高反射コーティング

高反射コーティング

本ページはレーザーオプティクスリソースガイドセクション4.4です

高反射 (Highly Reflective; HR) コーティングは、レーザーや他の光源からの光を反射し、その際の損失を最小化するために用いられます。反射中の吸収や散乱は、スループットの減少や潜在的なレーザー誘起損傷につながります。HRコーティングは、レーザービームの光路の折り返しやレーザーキャビティのエンドミラーなど、一般的なレーザーオプティクスアプリケーションに用いられます。

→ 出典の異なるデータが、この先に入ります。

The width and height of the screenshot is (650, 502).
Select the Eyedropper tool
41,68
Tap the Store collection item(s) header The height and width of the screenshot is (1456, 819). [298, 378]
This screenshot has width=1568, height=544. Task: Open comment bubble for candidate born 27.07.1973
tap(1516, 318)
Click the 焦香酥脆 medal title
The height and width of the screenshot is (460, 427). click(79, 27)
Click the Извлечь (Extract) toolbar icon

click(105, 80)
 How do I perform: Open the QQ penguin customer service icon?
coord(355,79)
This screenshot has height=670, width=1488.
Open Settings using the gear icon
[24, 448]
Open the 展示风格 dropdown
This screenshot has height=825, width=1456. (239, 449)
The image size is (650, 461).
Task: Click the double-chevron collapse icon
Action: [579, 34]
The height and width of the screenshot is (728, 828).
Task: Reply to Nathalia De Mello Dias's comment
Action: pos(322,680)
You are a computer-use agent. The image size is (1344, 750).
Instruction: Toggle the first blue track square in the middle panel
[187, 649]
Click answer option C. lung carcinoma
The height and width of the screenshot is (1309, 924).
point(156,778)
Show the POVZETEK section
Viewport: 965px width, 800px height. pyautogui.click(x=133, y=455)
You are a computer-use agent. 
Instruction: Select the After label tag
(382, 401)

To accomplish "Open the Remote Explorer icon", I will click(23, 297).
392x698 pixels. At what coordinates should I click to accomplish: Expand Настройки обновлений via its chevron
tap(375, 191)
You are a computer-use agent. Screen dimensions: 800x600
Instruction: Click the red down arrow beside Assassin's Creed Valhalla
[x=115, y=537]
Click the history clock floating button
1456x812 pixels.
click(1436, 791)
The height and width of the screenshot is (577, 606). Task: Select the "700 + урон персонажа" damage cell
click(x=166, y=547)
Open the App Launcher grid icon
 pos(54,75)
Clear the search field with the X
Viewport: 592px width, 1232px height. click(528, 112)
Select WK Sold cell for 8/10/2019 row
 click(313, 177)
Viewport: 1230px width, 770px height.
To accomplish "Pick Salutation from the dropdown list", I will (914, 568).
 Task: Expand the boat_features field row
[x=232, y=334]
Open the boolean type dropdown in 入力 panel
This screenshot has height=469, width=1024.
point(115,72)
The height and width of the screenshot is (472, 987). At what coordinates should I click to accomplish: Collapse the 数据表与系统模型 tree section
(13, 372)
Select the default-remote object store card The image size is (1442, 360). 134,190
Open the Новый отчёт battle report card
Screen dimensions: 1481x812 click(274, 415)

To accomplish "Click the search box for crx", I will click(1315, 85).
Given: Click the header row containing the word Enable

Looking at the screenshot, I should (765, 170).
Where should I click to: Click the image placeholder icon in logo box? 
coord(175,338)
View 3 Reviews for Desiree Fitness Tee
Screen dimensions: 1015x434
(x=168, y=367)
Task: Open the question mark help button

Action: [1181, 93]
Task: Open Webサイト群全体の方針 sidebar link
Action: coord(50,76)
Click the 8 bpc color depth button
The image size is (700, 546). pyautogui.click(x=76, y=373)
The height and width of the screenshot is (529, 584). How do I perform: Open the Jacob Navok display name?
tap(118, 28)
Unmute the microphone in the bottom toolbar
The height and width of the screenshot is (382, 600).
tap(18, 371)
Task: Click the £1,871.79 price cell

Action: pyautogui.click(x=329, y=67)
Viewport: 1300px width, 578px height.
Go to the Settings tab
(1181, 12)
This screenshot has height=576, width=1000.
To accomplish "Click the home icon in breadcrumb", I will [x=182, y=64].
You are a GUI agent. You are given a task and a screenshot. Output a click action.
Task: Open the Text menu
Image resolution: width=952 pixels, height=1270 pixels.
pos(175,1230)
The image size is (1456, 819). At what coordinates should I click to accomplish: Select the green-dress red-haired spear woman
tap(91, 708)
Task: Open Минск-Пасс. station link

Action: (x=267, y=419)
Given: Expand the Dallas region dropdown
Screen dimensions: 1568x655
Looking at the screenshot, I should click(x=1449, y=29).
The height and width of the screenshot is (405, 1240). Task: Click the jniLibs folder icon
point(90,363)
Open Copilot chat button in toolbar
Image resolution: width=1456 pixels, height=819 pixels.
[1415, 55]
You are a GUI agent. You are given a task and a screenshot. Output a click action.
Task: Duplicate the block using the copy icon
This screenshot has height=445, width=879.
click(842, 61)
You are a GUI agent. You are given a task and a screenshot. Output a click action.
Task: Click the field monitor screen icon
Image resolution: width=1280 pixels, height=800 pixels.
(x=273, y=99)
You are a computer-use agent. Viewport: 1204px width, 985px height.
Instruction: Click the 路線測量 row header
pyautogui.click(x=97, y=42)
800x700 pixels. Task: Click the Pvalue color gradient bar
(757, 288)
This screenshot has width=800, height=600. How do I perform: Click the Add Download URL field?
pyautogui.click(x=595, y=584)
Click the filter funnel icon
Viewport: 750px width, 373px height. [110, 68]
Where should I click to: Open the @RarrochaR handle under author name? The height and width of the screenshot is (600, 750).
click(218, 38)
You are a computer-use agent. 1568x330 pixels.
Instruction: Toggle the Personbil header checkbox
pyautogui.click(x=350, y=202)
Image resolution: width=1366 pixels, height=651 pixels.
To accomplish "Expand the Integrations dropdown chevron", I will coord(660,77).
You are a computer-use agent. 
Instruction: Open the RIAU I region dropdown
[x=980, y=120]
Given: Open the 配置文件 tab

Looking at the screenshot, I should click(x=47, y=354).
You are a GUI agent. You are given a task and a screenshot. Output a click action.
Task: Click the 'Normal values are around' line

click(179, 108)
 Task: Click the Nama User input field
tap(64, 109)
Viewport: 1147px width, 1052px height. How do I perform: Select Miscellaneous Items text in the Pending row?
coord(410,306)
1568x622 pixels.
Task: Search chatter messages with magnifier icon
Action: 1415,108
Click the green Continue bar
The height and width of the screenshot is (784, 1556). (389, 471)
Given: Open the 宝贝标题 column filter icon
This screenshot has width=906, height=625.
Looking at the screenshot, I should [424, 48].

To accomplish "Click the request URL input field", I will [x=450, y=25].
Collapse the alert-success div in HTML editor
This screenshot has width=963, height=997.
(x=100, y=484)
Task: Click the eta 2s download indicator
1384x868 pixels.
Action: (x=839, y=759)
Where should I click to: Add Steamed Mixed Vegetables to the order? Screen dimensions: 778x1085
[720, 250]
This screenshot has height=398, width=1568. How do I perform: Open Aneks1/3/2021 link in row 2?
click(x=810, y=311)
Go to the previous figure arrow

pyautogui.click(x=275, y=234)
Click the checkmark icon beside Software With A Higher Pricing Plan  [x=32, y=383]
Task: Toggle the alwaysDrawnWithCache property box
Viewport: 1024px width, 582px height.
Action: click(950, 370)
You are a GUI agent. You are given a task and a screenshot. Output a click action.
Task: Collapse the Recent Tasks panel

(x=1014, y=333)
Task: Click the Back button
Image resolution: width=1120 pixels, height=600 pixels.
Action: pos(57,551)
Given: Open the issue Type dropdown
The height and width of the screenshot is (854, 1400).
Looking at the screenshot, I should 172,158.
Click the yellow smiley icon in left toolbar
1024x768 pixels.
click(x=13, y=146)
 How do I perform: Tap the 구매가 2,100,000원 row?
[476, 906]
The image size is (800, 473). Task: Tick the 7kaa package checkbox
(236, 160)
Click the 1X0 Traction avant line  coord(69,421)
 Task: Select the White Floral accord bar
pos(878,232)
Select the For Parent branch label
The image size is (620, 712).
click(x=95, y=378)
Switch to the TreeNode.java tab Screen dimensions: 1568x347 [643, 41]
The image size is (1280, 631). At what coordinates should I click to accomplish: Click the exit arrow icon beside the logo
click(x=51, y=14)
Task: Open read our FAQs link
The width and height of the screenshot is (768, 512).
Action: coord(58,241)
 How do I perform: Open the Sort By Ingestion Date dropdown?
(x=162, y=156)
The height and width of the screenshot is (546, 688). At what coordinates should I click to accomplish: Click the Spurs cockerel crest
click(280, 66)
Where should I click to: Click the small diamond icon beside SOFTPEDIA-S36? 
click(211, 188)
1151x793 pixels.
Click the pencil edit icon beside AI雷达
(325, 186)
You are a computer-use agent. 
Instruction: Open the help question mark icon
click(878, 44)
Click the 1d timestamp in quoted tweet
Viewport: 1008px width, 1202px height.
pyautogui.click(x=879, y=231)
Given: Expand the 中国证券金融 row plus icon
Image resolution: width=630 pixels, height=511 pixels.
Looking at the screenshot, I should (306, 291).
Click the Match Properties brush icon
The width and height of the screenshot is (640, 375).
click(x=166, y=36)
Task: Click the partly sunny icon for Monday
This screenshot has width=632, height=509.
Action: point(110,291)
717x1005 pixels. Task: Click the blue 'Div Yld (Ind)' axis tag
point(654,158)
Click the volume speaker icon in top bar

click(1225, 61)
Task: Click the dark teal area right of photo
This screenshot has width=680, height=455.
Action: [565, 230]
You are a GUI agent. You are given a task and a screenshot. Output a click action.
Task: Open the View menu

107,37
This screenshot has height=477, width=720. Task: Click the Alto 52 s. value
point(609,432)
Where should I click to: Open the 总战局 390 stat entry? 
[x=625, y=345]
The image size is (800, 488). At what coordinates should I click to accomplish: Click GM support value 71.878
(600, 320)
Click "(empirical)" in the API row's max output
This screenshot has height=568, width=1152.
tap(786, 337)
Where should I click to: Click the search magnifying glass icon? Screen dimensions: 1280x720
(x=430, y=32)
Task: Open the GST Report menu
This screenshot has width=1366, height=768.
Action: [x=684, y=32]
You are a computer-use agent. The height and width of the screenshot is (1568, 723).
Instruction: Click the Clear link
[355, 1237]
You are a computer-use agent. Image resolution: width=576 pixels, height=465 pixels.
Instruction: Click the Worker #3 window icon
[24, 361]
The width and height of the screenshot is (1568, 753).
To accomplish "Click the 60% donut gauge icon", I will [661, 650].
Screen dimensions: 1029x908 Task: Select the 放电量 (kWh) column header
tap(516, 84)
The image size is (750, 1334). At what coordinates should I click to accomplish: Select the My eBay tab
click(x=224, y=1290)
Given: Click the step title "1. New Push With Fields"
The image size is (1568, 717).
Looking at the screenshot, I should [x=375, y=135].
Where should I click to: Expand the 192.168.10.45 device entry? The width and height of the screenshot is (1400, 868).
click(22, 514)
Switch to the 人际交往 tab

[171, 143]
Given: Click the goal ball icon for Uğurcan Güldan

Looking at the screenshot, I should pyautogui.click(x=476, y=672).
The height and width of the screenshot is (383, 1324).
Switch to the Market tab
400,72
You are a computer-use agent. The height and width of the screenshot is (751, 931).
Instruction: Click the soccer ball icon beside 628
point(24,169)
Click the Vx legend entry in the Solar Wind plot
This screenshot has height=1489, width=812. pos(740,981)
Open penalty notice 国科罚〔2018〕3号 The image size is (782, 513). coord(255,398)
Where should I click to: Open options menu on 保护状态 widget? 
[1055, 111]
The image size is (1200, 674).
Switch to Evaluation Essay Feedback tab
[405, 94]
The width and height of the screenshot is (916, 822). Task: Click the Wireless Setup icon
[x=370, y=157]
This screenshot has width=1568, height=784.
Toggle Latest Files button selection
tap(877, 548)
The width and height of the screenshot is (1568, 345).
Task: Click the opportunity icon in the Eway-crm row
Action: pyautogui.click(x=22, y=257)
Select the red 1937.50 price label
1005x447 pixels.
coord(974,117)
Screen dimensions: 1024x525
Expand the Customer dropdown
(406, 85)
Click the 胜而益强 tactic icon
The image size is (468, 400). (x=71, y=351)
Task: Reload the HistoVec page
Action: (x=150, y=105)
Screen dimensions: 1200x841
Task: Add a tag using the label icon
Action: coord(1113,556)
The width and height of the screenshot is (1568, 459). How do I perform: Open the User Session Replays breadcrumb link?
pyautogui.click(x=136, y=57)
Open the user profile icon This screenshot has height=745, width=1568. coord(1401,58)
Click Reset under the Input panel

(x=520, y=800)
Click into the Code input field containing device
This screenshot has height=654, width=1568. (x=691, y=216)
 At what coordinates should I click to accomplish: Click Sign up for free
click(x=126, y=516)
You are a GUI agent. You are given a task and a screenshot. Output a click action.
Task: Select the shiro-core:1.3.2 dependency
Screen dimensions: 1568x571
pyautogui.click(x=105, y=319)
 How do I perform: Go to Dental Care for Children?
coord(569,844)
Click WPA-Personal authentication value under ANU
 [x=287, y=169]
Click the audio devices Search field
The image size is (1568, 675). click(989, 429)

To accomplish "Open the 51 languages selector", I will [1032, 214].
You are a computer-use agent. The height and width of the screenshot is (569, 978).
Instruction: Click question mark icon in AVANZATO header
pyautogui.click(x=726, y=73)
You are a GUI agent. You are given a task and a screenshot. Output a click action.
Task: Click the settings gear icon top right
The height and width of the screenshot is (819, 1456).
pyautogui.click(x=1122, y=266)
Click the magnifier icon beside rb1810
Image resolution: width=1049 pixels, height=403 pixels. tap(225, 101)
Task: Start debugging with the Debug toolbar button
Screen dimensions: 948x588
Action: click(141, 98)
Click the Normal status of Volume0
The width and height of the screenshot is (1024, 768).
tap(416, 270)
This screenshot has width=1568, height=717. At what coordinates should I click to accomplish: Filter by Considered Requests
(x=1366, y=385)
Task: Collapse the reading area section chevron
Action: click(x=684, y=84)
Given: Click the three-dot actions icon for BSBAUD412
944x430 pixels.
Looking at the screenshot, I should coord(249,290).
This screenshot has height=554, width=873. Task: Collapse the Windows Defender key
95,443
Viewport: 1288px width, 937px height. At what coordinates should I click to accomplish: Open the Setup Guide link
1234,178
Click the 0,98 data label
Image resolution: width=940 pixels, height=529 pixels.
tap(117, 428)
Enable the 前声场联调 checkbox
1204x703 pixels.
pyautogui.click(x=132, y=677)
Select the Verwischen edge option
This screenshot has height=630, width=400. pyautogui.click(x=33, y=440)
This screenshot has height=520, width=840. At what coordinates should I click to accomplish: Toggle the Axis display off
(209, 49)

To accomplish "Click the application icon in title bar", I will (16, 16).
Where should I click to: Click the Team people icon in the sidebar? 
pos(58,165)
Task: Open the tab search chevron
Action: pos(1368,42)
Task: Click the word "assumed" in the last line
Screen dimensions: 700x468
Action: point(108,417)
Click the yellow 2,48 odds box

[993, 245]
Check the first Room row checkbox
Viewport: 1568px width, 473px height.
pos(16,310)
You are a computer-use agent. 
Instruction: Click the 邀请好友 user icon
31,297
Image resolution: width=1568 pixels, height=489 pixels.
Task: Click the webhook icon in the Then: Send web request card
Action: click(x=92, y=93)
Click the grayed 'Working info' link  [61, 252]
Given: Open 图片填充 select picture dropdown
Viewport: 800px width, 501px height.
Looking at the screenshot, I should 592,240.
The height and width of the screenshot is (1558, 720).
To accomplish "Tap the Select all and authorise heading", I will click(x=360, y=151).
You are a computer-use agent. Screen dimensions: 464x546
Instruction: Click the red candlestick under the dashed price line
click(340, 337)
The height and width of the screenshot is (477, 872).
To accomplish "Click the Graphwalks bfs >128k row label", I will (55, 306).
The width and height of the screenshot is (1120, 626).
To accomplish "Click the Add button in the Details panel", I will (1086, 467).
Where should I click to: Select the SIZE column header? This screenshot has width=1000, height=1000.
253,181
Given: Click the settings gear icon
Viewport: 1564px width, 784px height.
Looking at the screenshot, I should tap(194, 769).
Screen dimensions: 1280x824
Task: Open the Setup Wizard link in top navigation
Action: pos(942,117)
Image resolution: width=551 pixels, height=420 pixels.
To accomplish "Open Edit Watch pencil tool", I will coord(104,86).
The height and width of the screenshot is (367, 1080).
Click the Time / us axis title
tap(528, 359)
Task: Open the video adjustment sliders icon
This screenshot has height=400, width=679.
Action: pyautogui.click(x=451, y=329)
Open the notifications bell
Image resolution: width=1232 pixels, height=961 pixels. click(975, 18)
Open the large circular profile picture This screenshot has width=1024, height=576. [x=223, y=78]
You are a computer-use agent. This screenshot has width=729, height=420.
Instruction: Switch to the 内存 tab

金属膜ミラーコーティングは、反射アプリケーションの多くに用いられますが、レーザーアプリケーションでは、標準の金属膜ミラーコーティングよりも高い反射率が求められる傾向があります。このため、レーザーミラーには、金属膜ミラーコーティングではなく、より高い反射率が実現できる誘電体多層膜のHRコーティングが通常用いられます。金属面は、結合の弱い電子が入射光の波を受けると、大きなインピーダンスや障害を受けることなく自由に振動するために光を反射します。しかしながら、どの金属も入射光をある程度吸収します。このため、金属膜ミラーコーティングにハイパワーレーザーを用いると、損傷を受けやすくなります1

誘電体膜HRコーティングは、フレネル反射中に増加的干渉 (Constructive Interference)によって光を反射します。HRコーティングは、フレネル反射を最小化するために減殺的干渉 (Destructive Interference) を利用するのではなく、同反射を最大化する増加的干渉を利用しており、ARコーティングとは正反対の目的になります(Figure 1)。この増加的干渉は、特定波長域で反射率を最大化するために選ばれた高屈折率層と低屈折率層を交互に積層することによって起こります。ブラッグ反射鏡としても知られるλ/4誘電体膜ミラーでは、各層は設計波長の1/4の厚さに対応しています。この層の厚さは、真空中の波長ベースではなく、材料内での波長ベースになります2

Figure 1: 誘電体膜のHRコーティングは、フレネル反射の増加的干渉 (Constructive Interference) を利用して金属膜反射鏡のそれよりも高い反射率を実現する
Figure 1: 誘電体膜のHRコーティングは、フレネル反射の増加的干渉 (Constructive Interference) を利用して金属膜反射鏡のそれよりも高い反射率を実現する

誘電体膜のオーバーコートも、金属膜ミラーの取り扱いを改善し、金属膜の耐久性を向上させ、膜の酸化を防ぎ、また特定波長域での金属膜コーティングの反射率を高めます。金属膜コーティングは、保護用のコーティングが施されていない場合は非常にデリケートで、取り扱いや洗浄の際には特別な注意を要します。保護膜の付いていない金属膜コーティングの表面を一切触れてはいけませんし、洗浄も清潔な乾燥エアー以外行ってはいけません。誘電体膜コーティングの付いた金属膜ミラーの洗浄は、イソプロピルアルコールかアセトンを用いることができます。EO標準の金属膜ミラーコーティングのリストをTable 1に、EO標準の誘電体膜HRレーザーコーティングのリストをTable 2に紹介します。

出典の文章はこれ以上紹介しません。